The Biggest Mistakes Homebuyers Can Make

Would you buy a car without having it inspected? Probably not. So why would you buy your biggest asset and not have it checked out by a professional?

Let’s talk property inspections - what is a property inspection?

Inspections identify potential building faults and issues that may affect your property. It presents you with a detailed condition report so that your decision to buy a property is a fully informed one.

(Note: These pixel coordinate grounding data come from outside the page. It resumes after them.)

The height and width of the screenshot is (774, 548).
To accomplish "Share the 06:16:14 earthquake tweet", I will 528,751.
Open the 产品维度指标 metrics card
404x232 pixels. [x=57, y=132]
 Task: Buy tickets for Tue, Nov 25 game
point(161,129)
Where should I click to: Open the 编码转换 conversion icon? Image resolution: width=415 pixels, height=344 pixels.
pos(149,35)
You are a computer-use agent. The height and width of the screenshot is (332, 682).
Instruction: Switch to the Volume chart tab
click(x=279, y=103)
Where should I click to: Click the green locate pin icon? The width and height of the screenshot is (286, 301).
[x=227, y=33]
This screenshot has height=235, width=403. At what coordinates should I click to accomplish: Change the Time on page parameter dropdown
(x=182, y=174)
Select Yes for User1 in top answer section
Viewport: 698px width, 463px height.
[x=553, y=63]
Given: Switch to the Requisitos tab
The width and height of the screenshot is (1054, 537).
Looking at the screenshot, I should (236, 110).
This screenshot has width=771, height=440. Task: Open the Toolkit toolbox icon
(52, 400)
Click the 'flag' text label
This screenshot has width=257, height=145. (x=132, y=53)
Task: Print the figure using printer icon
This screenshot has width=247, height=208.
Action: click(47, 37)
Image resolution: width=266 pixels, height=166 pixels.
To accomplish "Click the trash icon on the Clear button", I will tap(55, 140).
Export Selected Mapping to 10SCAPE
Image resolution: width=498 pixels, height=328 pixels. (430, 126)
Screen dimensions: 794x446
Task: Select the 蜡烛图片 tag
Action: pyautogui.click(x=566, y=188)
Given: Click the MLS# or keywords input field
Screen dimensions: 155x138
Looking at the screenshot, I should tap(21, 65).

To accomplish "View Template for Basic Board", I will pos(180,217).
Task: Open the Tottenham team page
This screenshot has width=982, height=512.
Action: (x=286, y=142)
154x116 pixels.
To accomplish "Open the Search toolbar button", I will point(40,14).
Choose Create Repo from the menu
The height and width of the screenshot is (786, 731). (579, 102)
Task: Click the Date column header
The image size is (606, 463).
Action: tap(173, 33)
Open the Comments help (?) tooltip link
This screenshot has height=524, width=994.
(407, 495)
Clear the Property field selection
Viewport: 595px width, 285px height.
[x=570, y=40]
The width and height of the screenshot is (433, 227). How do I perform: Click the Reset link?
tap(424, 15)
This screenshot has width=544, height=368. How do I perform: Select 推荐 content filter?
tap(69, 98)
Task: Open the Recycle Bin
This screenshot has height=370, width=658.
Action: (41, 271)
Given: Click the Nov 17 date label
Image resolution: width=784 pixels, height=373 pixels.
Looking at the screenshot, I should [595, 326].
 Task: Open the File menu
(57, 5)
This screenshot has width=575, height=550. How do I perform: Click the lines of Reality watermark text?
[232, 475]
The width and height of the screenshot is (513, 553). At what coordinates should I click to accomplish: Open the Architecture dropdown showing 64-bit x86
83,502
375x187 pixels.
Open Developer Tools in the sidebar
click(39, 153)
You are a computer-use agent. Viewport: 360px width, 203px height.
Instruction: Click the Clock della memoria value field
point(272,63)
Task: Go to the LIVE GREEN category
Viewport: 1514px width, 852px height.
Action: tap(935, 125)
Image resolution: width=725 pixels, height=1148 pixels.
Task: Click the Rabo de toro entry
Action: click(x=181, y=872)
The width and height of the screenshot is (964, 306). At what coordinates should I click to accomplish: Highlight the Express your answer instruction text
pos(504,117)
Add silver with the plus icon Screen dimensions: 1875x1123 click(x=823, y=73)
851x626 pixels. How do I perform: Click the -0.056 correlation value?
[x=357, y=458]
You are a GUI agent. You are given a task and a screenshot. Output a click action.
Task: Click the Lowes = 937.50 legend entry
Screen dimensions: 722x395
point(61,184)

There could be something wrong with your property that isn’t visible to the naked eye, from water damage and pests to the structure's integrity - as a buyer, you need to know what you're getting into to avoid any unwanted surprises down the line.

So before you buy a property, you’ll want to make sure you include the following on your contract:

A structural inspection

This type of inspection will assess things like whether the house is structurally sound, what maintenance may be required or whether you can expect major expenditures in the future.

A termite inspection

This type of inspection will examine the property’s structure, sheds, garages and yards for any signs of termite activity along with recommendations on how you can reduce your chances of a future attack.

A pool inspection

This type of inspection will cover the functionality and structure of the property’s pool as well as the surrounding safety barriers.

Good working order clause

This clause ensures that at the time of your final inspection, which is usually a week before settlement, that you get the opportunity to check all the plumbing, gas and electrical to make sure it’s in good working order. The term working order means that the product will perform in accordance with its specifications and be in physical condition and functionality equal to, or better than that of the product being replaced.

Buying a property is often the biggest financial decision you’ll make. Unfortunately, it can also be one of the most expensive. The last thing you want is to find out you have major structural issues later on — or even worse — non-structural issues that are hugely expensive. In many cases, your bank will insist on these inspections because they’re making sure that they’re protecting their interests as well as yours. So when writing up your contract, make sure you include these inspections, otherwise, you may run into costly problems later on.